On any given morning at Hacienda Santa Ana in Bayamón, Puerto Rico, you’re likely to observe a few things occurring. The master cooper of Ron del Barrlito is probably around, tinkering with barrels or repairing old sherry casks as he has every day on this site for the last 57 years. The master blender, meanwhile, is drawing samples from rum-filled sherry casks ranging from 3 to 40 years old, carefully assessing their development as he plans how to use them in blending future batches of the company’s flagship products. Small groups of inky, chattering Greater Antillean Grackles flit around, alighting on the century old windmill, or the antique truck once used to deliver rum around the island. In the still of a winter morning, the balmy climate still hovering in the mid-80s, you’d be forgiven for not immediately being able to place what year it is: This place looks and feels practically the same in 2024 as it would have in 1954, or earlier. Hacienda Santa Ana is frozen in time, in a way few modern distilleries could match.

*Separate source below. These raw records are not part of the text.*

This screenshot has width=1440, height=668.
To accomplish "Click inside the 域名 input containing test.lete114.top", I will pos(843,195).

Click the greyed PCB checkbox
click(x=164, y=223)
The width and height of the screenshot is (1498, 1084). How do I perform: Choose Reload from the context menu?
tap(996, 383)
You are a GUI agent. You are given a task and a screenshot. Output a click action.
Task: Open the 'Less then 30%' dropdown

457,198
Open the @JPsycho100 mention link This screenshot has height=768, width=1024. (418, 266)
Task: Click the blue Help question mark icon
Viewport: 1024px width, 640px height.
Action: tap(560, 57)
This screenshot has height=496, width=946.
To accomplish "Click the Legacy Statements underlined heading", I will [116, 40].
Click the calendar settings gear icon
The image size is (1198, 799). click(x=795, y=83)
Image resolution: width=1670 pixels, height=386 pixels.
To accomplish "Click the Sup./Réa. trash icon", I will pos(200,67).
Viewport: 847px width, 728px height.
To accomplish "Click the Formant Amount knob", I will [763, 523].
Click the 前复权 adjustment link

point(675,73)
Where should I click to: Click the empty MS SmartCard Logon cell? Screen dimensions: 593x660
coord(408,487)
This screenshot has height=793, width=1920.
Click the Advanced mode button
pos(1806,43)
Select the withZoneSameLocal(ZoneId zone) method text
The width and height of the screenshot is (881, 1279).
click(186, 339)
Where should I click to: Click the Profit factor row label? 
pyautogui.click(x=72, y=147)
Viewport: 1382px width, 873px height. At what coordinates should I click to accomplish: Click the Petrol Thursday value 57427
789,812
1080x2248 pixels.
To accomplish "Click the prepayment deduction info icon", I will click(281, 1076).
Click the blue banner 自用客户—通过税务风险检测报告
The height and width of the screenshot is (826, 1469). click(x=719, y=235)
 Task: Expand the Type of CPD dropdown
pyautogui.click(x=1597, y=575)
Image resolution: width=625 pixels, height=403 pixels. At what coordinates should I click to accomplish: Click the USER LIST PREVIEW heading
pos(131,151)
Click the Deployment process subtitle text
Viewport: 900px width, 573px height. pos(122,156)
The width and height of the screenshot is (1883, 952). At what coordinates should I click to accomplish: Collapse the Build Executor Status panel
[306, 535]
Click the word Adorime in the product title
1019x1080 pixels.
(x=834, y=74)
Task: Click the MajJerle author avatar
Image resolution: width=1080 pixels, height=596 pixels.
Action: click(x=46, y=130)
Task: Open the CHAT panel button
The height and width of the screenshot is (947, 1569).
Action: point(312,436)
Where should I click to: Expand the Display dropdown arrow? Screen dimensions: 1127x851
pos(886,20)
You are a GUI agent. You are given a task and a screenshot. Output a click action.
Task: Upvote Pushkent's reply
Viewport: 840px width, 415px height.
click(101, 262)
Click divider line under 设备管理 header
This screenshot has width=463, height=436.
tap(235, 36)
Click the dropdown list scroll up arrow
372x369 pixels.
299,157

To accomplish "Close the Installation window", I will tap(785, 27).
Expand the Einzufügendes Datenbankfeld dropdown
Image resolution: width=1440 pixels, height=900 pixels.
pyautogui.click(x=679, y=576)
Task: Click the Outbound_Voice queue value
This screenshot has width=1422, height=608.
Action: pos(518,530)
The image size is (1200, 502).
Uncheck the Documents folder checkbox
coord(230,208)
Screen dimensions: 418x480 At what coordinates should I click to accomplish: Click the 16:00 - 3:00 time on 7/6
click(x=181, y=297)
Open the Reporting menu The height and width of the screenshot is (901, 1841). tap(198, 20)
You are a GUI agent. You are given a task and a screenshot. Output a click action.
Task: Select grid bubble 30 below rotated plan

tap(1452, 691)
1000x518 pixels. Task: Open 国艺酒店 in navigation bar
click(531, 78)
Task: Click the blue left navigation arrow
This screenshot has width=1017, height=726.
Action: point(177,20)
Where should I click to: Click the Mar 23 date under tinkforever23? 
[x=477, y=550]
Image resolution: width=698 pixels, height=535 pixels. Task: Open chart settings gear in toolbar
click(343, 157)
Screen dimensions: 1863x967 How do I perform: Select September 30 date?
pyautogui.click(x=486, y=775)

Part of the immediate reason why is that there’s no gleaming, modern industrial column still to be seen on any tour of the premises. No rum is being distilled here at all, in fact–Ron del Barrilito sources its product as a relatively neutral, unaged column still rum from the Dominican Republic, before embarking on a years-long process of transforming that spirit into something that is truly one of a kind. That’s what has been happening on this site for 144 years at this point, almost entirely unchanged from the product that was first sold by the company in 1880.

That kind of ideological consistency is a foreign concept, practically an alien one, to the modern spirits world, defined as it now often is by a constant flow of new product launches that are discarded or reimagined as quickly as they arrive. Ron del Barrilito, on the other hand, has had one flagship rum (3 Stars) for its 144 years, and that’s the way things will remain. It’s a choice that reflects the single-minded obsession of company founder Pedro Fernández, whose family shepherded the brand through its next century plus of rum production.


Caribbean Rum, French Techniques

The land upon which Ron del Barrilito is produced, Hacienda Santa Ana, has been worked by the Fernández family ever since the arrival of patriarch Fernando Fernández of Spain in the year 1787. There, the family grew sugar cane long before they began to produce rum, a process now sadly reversed, the commercial sugar cane industry of Puerto Rico having long since dried up. It wasn’t until the grandson of Fernando, Pedro Fernández, went to study engineering in France in the 1860s that the family’s interests turned to distilled spirits.

There, Pedro was struck by the elegance and sophistication of French brandy and cognac production, and the painstaking aging and blending of many distillates that went into producing a superior batch. When he returned to Puerto Rico, he brought with him this knowledge and finesse, applying it to the local spirit that was readily available to him, rum. Sourcing exclusively Spanish sherry casks, he began aging vast amounts of rum, blending it with smaller amounts of rum macerated with local stone fruit and spices. And he kept at it for a decade before turning rum into a commercial venture, coining the name Ron del Barrilito.

That product is the very same bottle of rum that still serves as the company’s flagship today, Ron del Barrilito Three Stars. A blend of column still rums aged from 6-10 years, entirely in former oloroso sherry casks, it is gently fortified with the same portion of macerated rum that rests on a secret array of local fruits and spices. One might expect this to result in the classification of Ron del Barrilito as “spiced rum,” but in reality this portion is intended to be a very subtle component of the overall flavor profile; a flourish rather than a star feature. The company’s rum is instead defined by its delicate interplay between casks of various ages, each of which has of course gone on its own unique journey as it ages in the tropical heat of Hacienda Santa Ana’s warehouses. Two casks filled on the same day, spending 10 years sitting next to each other, can result in wildly different spirits thanks to the interplay of air, leakage, evaporation and the arcane mysteries of oak interaction.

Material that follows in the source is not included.